Wednesday, December 28, 2011

No class treatment for "cure" claims


Doe v. Passages Malibu, 2011 WL 6739610 (Cal.App. 2 Dist.)
Doe was a former client of defendant Grasshopper House d/b/a Passages Malibu, an alcohol and drug treatment center.  He sued after his admission was terminated early as a result of his allegedly violent threats against the owner of the facility. He paid $200,000, and argued that he was wrongfully denied a refund of over $100,000 for the unused period of his stay. He also contended that defendants' use of the word “cure” in advertising was unlawful and misleading.
He wanted to sue on behalf of a class consisting of all clients who had paid for “the addiction cure services” during the class period, and a subclass who’d been involuntarily terminated without a refund.  Doe argued that the CLRA and UCL claims could be dealt with classwide because they relied on the same misrepresentations of addiction cure services, and that the core of the case was that Passages wasn’t licensed to provide medical treatment and falsely represented that it could offer a medical cure.  Given the undeniable materiality of a promised cure to a class of people suffering from addiction, he contended, the claims were amenable to class treatment.  He cited case law that causation on a classwide basis could be shown by materiality, and that a material misrepresentation would give rise to an inference of reliance for the class.
Defendants argued that class treatment was inappropriate.  Each client signed a contract on admission acknowledging that no guarantee of recovery had been made, thus making issues of materiality or reliance vary from consumer to consumer.  Further, defendants argued, each class member’s right to medical privacy would render management difficult or even impossible.  Plus, the large admission fee would give each member sufficient incentive to litigate on her own.
The trial court denied certification, and the court of appeals affirmed.  Substantial evidence supported the trial court’s determination that common questions of law or fact didn’t predominate.  In order to establish commonality in false advertising, a plaintiff must show at a minimum that each class member was exposed to the ads.  But the class definition included people who never saw any of Passages’s ads, as well as people who were cured.  Tobacco II was not to the contrary; it involved standing, not commonality.  Even assuming that the class comprised only those exposed to the ads at issue, Doe would have to show reliance, and the trial court found that reliance and causation couldn’t be established classwide, a finding that was supported by the evidence.
If materiality or reliance would vary from consumer to consumer, the issue is not subject to common proof, and the action is properly not certified as a class action. That was the situation here because, “among other reasons, there was no evidence of a common misrepresentation that had caused injury to the entire class, and there was a potential conflict between those class members who had read and attempted to negotiate the allegedly unconscionable contract and those, like plaintiff, who had not read or negotiated the contract.”  But isn’t a promised cure inherently material to these vulnerable consumers, and thus presumed to cause classwide reliance?  Passages argued that the contract dispersed any such inference, and Doe didn’t address the contract until his reply brief.  The court of appeals held that the enforceability of the contract provision might vary from client to client; Doe’s declaration said that he didn’t read or understand the contract and was mentally and physically impaired when he signed it.  That supported a finding that his claim was not typical and that potential class members differed.

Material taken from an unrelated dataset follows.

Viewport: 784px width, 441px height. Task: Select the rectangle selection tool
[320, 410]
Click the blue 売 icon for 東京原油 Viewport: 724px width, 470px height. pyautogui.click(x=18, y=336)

Moreover, the court of appeals affirmed denial of certification of the UCL claim on superiority grounds, even though the UCL claim didn’t require reliance or proof of exposure to deceptive advertising.  The proposed class included those who were actually cured, which mattered to the question of restitution, which is measured by the difference between what the plaintiff paid and the value of what she received.  For cured class members, that difference was zero.  For those who relapsed, calculating restitution wouldn’t be a simple matter of calculating the cost per day to attend Passages.  Thus, the trial court reasonably denied certification of the proposed class on the ground that, in order to fashion a restitution award, “it would be necessary to litigate the degree of each class member's recovery (or lack thereof) from addiction.”